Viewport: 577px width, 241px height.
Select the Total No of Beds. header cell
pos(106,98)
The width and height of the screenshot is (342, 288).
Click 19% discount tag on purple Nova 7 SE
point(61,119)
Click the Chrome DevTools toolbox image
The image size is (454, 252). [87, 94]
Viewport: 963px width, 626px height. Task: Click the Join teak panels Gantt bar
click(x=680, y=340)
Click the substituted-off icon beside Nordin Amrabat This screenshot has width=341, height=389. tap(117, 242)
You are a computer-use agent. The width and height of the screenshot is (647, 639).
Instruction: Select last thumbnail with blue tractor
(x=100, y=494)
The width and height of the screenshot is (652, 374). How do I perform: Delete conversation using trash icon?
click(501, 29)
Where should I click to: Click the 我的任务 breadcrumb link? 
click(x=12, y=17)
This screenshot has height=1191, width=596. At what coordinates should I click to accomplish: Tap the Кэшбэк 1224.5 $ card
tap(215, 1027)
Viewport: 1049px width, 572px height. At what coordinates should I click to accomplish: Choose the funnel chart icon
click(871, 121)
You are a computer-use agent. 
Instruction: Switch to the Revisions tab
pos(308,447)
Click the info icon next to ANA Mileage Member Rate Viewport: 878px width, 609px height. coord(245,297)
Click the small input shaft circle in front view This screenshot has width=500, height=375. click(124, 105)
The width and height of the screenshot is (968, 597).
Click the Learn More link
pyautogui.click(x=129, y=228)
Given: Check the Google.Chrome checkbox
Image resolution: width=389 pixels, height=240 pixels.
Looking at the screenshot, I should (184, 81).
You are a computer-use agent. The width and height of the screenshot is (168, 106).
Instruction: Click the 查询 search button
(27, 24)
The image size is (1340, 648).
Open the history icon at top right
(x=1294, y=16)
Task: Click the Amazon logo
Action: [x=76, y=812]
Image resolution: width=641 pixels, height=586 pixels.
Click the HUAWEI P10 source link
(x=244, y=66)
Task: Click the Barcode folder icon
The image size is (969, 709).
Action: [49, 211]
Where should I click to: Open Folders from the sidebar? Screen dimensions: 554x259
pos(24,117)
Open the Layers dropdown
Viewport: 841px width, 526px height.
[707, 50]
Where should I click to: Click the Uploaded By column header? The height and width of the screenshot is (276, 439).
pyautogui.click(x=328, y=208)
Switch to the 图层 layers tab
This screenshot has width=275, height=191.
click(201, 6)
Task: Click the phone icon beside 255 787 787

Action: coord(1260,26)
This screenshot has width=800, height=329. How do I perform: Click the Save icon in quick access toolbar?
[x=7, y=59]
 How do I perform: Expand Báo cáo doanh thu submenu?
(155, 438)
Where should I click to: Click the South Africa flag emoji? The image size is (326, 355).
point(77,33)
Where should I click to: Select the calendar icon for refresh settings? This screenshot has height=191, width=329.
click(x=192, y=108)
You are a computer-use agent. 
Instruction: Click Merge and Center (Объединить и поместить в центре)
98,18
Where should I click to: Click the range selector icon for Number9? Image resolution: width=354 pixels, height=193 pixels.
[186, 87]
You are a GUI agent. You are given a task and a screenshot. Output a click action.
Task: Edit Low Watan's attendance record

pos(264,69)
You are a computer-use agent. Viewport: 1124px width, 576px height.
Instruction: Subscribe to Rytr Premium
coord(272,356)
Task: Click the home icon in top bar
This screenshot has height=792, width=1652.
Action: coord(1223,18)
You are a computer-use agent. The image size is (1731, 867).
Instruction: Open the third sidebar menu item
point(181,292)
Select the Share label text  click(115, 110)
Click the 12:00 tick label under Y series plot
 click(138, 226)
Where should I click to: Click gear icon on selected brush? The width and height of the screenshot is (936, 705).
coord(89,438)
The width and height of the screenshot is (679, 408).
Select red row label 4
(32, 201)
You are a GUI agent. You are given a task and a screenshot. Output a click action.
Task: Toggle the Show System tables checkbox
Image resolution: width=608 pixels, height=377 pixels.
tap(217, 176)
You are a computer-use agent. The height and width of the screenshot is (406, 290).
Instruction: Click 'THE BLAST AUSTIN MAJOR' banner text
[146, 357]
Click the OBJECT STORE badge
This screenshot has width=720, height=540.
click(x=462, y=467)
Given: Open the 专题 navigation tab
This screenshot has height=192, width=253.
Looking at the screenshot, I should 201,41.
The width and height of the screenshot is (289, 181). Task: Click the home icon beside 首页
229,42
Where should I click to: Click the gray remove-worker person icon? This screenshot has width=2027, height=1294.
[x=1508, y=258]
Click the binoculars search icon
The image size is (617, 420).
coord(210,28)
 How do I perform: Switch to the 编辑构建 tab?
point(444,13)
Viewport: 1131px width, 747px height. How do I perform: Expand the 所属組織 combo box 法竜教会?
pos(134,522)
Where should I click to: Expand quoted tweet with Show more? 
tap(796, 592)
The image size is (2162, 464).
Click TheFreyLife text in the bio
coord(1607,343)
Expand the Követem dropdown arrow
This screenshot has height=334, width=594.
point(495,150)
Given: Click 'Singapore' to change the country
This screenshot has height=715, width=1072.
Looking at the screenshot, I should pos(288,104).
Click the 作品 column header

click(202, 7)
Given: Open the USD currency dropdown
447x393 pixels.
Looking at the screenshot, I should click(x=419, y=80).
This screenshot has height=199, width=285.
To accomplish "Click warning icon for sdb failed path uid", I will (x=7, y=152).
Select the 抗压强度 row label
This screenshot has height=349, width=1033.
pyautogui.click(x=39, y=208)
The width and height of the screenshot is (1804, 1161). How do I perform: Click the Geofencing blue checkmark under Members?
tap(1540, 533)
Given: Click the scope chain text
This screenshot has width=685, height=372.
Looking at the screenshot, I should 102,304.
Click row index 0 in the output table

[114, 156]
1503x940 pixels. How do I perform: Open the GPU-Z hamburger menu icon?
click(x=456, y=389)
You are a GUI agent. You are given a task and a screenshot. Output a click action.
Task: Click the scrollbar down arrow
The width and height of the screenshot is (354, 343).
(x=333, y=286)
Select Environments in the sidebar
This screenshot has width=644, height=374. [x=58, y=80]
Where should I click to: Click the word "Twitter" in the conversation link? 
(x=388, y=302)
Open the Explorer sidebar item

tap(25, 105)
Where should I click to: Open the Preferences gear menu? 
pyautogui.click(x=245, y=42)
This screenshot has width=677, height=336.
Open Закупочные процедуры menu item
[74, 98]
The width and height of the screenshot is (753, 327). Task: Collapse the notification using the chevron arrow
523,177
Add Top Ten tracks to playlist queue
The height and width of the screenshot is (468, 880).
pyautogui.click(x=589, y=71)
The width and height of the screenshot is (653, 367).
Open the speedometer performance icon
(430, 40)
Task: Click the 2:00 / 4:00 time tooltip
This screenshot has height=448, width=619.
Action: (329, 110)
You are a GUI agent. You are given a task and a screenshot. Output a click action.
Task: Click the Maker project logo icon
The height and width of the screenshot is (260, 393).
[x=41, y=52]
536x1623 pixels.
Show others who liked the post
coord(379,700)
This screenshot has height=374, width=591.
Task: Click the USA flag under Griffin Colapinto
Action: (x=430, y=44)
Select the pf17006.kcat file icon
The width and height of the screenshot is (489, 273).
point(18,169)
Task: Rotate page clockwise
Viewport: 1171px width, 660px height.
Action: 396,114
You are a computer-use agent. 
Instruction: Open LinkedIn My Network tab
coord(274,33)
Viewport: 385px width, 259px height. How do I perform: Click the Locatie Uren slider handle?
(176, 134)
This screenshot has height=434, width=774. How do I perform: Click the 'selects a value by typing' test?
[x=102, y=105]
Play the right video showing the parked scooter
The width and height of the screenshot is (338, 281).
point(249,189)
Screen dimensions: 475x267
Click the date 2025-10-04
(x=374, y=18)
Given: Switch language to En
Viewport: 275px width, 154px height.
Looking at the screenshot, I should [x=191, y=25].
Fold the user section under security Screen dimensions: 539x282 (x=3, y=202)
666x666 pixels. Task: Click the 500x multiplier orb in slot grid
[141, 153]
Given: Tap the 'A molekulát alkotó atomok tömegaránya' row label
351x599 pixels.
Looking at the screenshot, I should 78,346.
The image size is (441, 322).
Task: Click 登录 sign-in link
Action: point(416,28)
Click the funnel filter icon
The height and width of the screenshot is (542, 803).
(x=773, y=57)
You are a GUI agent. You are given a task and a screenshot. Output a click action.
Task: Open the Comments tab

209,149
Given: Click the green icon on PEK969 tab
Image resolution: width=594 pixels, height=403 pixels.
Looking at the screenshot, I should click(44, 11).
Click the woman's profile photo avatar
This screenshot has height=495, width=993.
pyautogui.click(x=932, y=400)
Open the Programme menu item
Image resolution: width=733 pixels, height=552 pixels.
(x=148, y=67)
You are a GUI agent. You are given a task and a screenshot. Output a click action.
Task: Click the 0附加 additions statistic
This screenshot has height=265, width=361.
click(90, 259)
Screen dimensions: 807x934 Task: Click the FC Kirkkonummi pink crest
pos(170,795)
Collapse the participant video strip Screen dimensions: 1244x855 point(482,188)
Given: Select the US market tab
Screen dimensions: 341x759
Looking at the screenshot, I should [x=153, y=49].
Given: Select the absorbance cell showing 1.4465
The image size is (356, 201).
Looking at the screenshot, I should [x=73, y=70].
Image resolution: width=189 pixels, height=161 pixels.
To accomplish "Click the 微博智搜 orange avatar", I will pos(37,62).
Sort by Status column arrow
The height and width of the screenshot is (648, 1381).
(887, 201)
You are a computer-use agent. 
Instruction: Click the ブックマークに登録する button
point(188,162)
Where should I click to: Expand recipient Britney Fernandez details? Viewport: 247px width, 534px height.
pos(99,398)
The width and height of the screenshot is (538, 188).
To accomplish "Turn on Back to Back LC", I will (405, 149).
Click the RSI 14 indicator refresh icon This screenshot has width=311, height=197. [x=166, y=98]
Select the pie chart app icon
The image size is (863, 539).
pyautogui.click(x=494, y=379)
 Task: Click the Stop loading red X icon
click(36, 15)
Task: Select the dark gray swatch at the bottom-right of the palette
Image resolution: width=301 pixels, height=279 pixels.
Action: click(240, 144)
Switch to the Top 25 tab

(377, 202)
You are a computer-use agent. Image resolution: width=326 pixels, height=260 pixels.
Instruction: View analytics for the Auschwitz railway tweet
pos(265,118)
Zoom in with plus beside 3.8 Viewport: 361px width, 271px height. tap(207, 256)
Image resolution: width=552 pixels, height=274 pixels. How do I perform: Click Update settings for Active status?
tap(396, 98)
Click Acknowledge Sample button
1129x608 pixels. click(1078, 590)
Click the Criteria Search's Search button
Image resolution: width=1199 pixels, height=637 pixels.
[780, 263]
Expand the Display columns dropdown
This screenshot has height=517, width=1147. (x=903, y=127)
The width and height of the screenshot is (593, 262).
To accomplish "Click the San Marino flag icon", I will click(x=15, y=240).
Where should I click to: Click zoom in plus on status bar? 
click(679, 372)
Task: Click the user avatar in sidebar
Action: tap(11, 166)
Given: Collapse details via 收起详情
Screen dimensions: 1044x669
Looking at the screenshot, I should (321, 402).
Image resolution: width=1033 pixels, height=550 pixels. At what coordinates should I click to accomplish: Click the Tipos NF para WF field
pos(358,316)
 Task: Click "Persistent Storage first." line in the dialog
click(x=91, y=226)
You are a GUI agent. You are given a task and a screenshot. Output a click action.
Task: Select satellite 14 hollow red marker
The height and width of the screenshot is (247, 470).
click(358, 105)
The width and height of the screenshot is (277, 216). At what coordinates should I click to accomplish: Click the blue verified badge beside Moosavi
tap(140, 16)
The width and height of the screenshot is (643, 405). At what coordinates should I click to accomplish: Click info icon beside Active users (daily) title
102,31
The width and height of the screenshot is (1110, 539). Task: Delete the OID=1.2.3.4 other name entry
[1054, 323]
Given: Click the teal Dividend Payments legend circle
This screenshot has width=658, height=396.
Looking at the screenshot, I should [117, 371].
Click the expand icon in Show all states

REQUIRED WORK: Say the number of lines in the listing that hold "checkbox", with no added words.

REPLY TO THE TASK: 2